▶ TASK OBJECTIVE
Please recast the records as a numbered list with blank lines omitted, starting at the line containing "The width and height of the screenshot is (374, 212)." and ending at the last line of the records. Leave the pictures out of your answer.

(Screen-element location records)
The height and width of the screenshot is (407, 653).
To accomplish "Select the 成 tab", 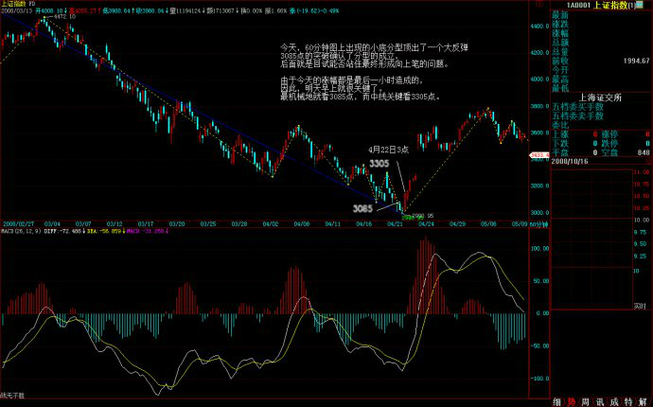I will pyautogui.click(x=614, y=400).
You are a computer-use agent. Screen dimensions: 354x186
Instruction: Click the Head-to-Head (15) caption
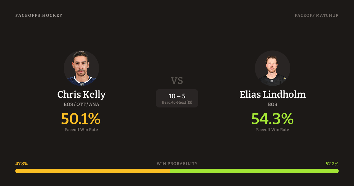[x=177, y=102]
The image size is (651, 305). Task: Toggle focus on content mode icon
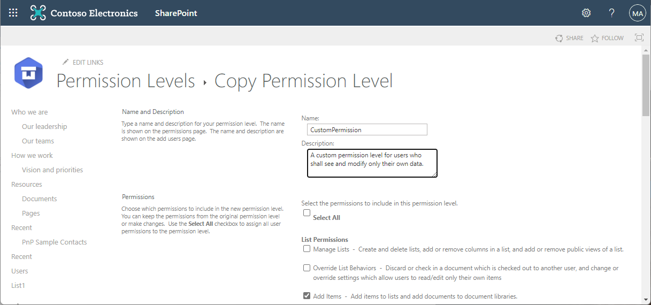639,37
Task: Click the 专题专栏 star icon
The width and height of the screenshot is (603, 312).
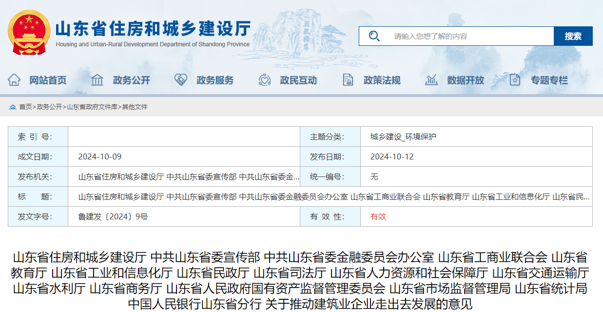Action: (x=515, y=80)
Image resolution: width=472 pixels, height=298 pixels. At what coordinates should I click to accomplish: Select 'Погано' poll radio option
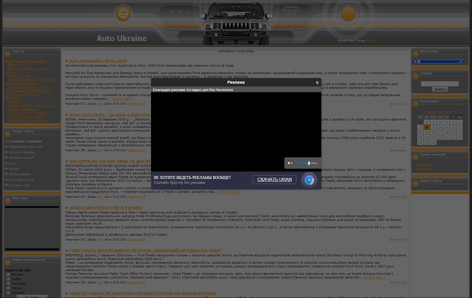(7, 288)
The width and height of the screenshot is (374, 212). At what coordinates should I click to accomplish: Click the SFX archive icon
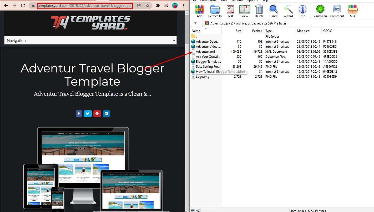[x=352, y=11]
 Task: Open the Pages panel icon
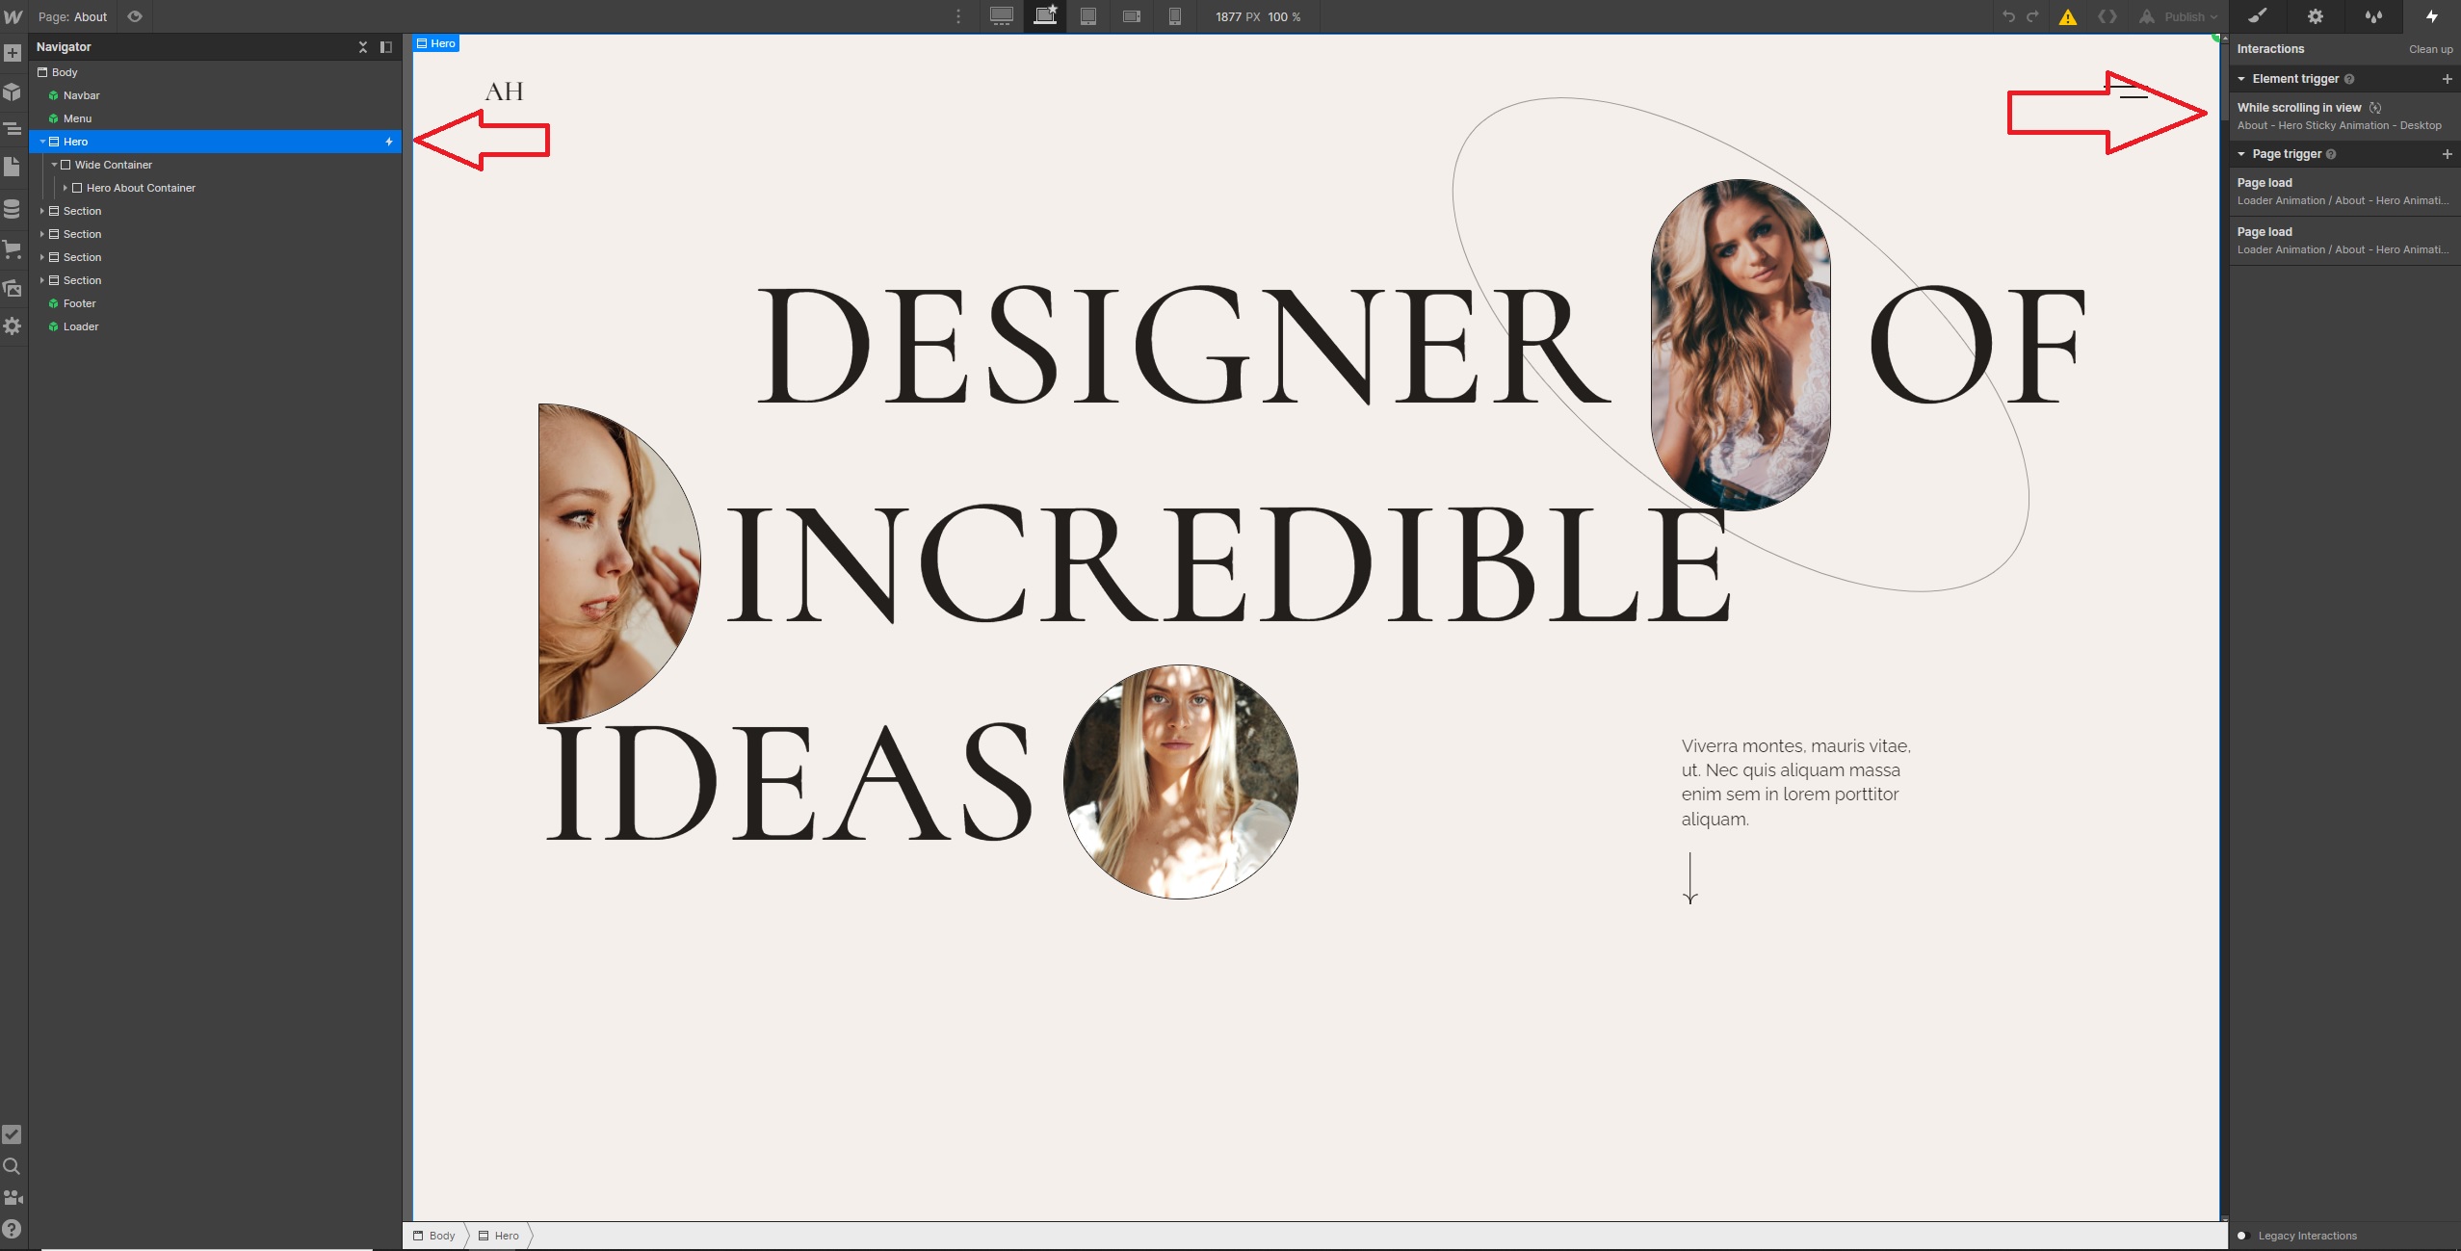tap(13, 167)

▶ TASK RESULT
1. The width and height of the screenshot is (374, 212). At what coordinates should I click to accomplish: Click the SFX archive icon
2. [x=352, y=11]
3.  Task: Open the Pages panel icon
4. tap(13, 167)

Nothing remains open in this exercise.